▸ Saved entries
%%
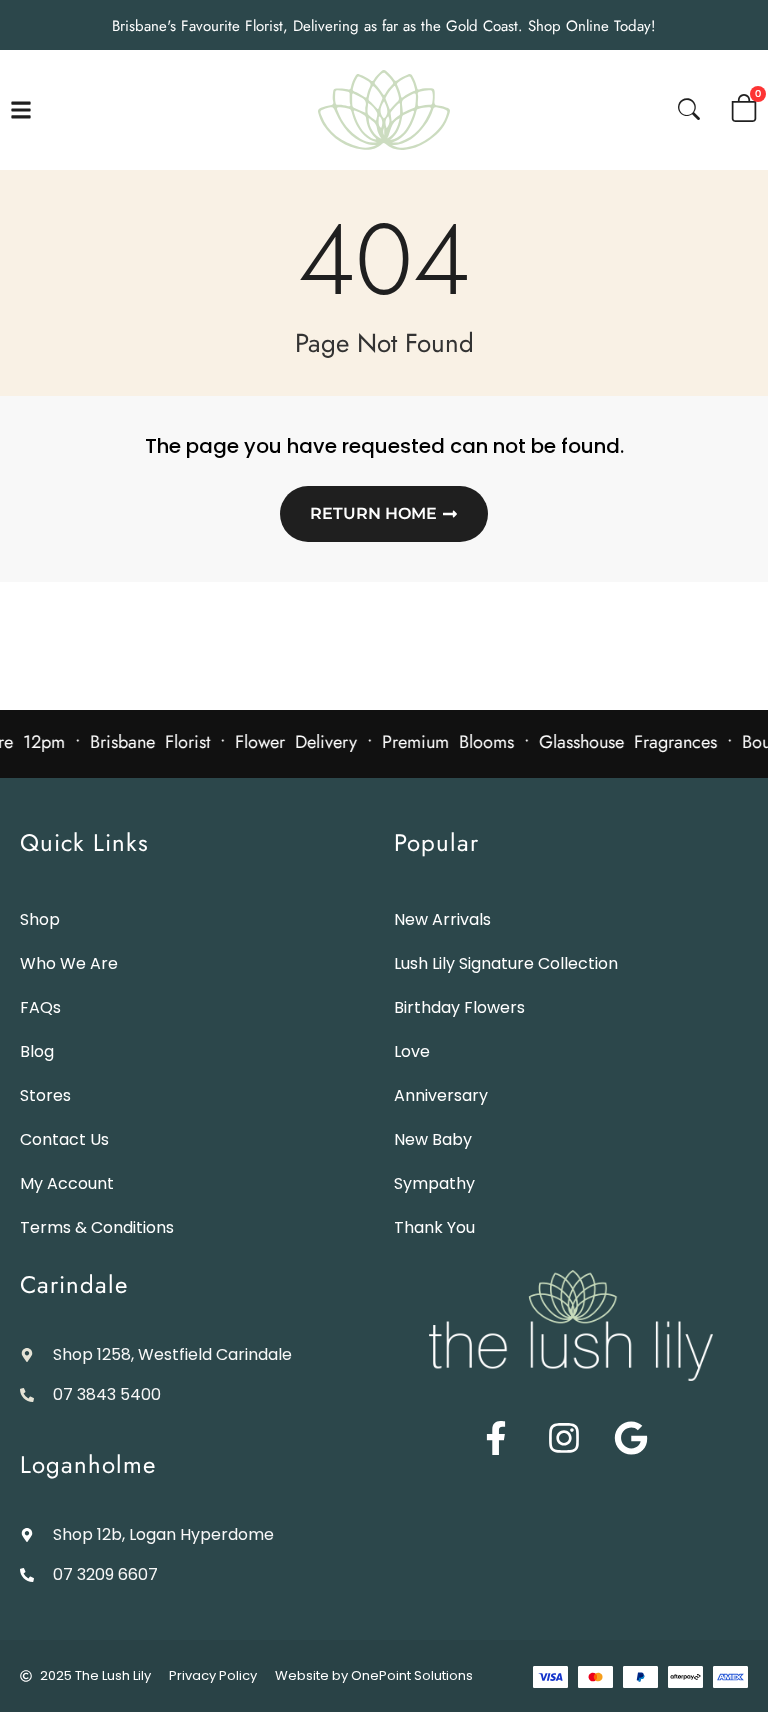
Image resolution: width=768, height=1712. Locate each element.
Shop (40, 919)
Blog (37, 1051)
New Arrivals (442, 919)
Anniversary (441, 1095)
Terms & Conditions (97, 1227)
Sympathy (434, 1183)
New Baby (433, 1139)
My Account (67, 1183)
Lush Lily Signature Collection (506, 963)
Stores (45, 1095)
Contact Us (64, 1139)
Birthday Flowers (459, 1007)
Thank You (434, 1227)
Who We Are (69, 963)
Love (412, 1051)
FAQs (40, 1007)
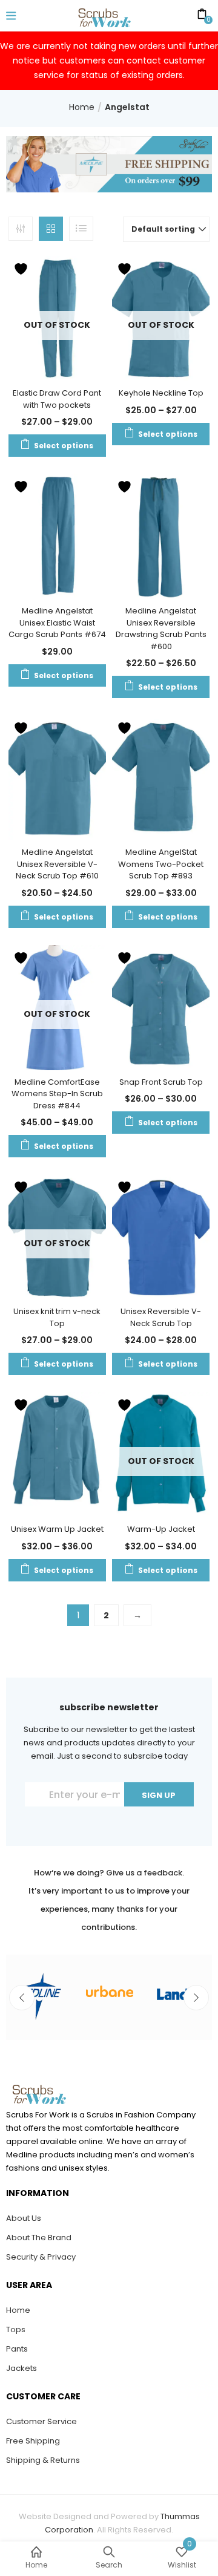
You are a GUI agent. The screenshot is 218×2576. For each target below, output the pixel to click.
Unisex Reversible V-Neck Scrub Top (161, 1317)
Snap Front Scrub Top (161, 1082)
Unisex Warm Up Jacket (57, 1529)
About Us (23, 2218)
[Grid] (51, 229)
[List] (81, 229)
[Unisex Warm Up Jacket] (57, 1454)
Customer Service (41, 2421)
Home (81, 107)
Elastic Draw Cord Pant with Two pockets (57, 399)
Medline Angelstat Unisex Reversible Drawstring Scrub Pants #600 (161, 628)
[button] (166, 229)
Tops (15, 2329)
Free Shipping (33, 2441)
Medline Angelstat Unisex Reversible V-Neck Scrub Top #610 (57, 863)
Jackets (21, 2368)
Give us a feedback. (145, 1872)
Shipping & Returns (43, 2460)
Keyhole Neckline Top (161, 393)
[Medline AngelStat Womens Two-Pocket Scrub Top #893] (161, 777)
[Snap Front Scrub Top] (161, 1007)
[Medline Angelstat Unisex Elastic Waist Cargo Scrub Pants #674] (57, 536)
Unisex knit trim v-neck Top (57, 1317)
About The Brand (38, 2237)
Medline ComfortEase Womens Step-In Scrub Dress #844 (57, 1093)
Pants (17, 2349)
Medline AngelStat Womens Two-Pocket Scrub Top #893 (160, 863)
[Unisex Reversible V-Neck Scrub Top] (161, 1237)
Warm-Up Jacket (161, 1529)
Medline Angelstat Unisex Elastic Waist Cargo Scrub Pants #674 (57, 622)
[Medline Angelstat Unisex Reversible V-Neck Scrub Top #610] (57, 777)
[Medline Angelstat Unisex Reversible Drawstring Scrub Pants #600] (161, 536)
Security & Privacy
%%
%%
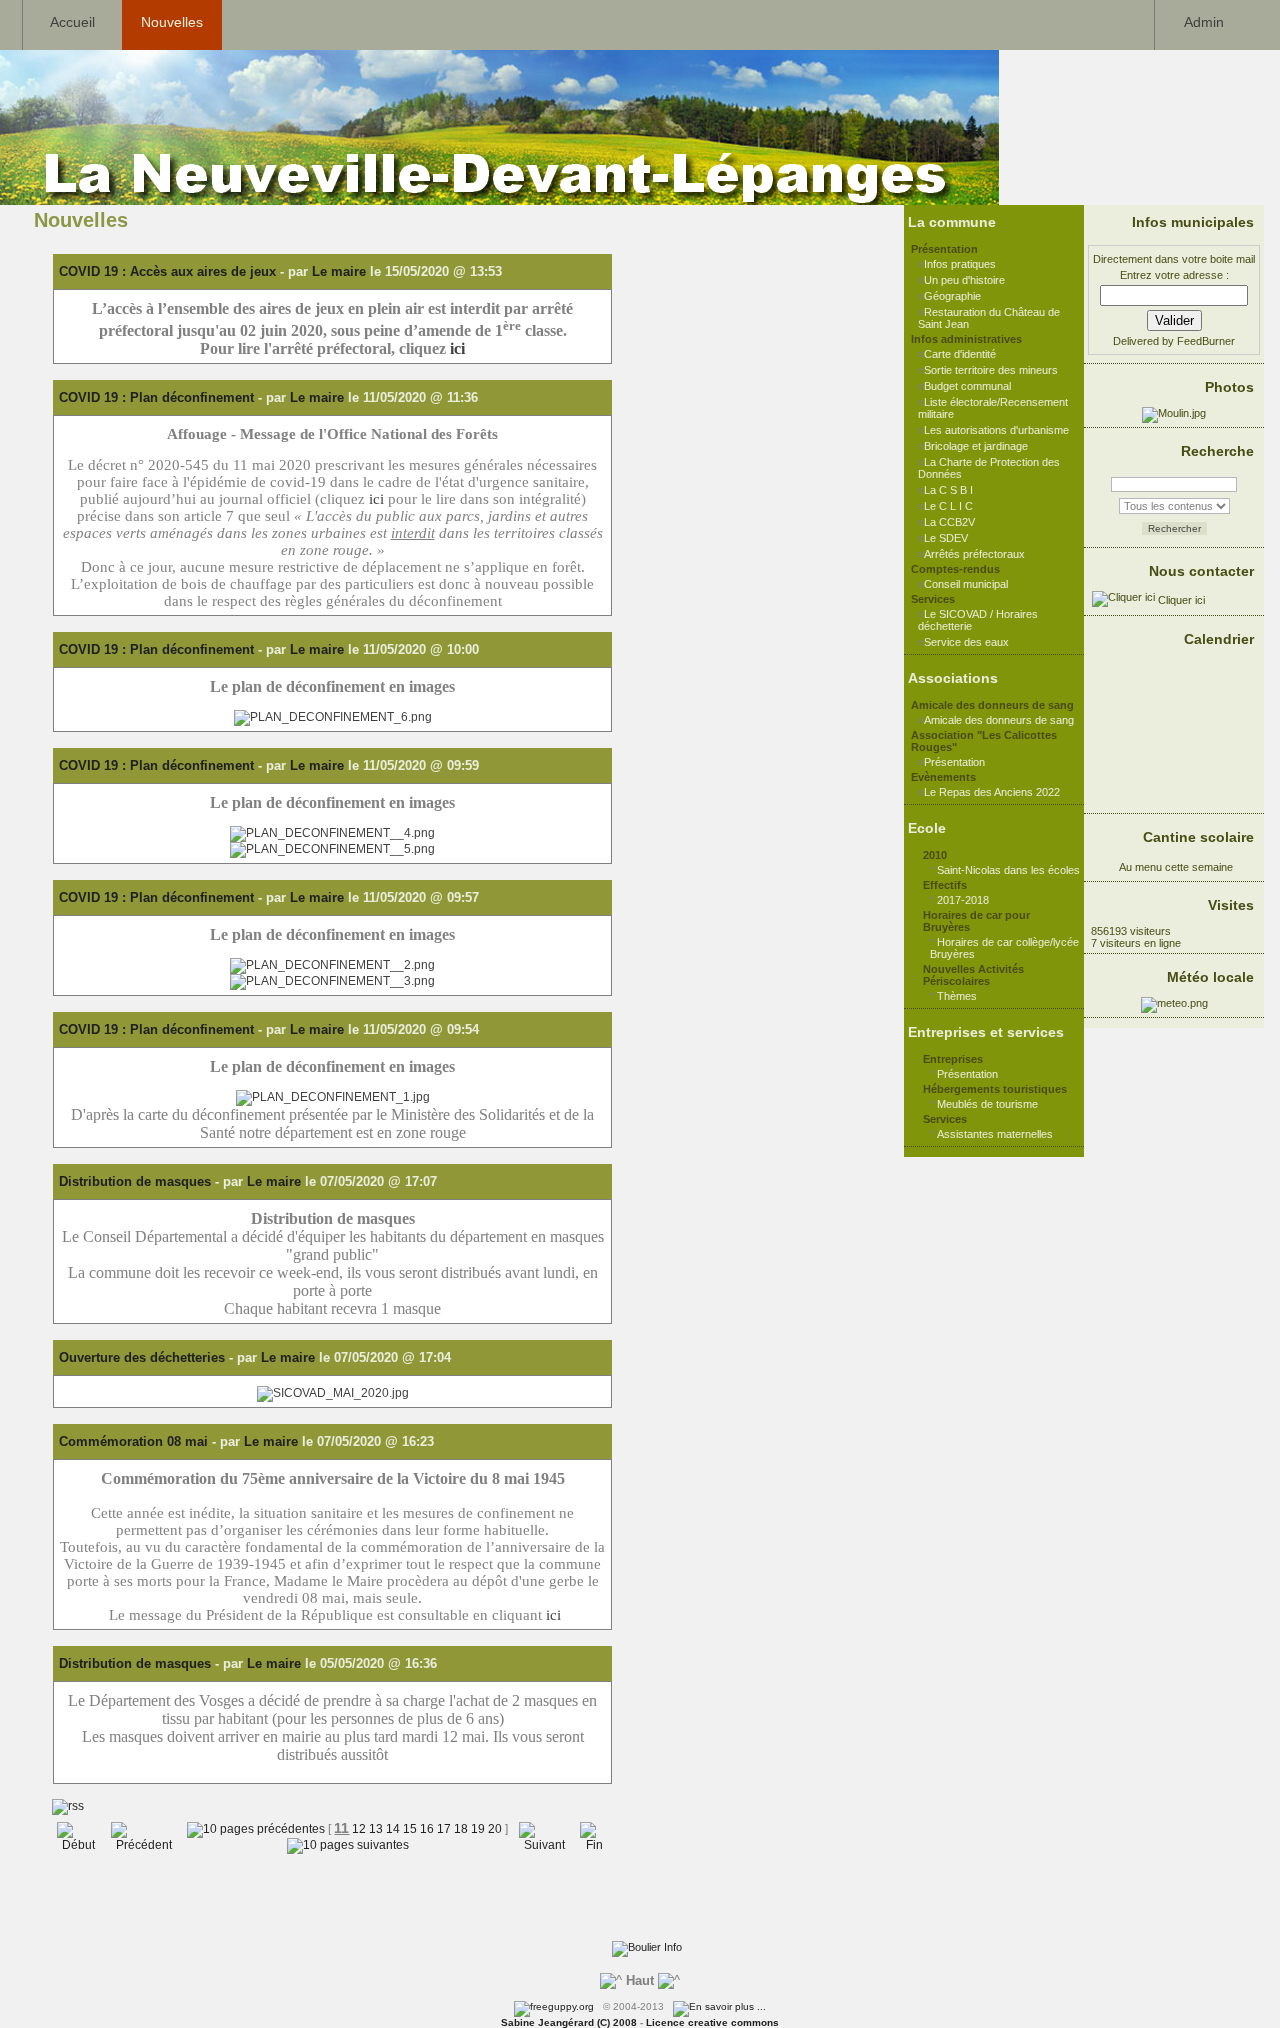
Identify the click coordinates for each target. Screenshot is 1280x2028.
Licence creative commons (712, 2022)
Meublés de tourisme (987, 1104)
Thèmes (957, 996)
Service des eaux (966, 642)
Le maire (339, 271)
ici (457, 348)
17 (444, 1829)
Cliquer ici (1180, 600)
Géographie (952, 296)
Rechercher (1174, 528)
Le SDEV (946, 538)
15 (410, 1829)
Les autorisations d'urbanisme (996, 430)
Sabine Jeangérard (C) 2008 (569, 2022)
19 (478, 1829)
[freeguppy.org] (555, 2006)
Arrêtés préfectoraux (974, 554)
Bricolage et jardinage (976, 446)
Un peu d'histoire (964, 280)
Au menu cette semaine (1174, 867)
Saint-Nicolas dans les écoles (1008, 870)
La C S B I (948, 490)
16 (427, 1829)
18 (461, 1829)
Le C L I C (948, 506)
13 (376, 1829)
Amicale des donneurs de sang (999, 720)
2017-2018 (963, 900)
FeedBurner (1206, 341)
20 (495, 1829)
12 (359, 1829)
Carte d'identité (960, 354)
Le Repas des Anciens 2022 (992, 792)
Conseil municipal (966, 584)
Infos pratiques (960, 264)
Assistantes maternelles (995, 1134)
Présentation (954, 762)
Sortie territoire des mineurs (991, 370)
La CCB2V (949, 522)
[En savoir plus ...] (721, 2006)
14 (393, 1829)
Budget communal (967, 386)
%%
▸ ACTIVITY
Return each line from the data where the string "Cargo" can be found.

▸ REPLY
[Medline Angelstat Unisex Elastic Waist Cargo Scrub Pants #674] (57, 536)
Medline Angelstat Unisex Elastic Waist Cargo Scrub Pants #674 (57, 622)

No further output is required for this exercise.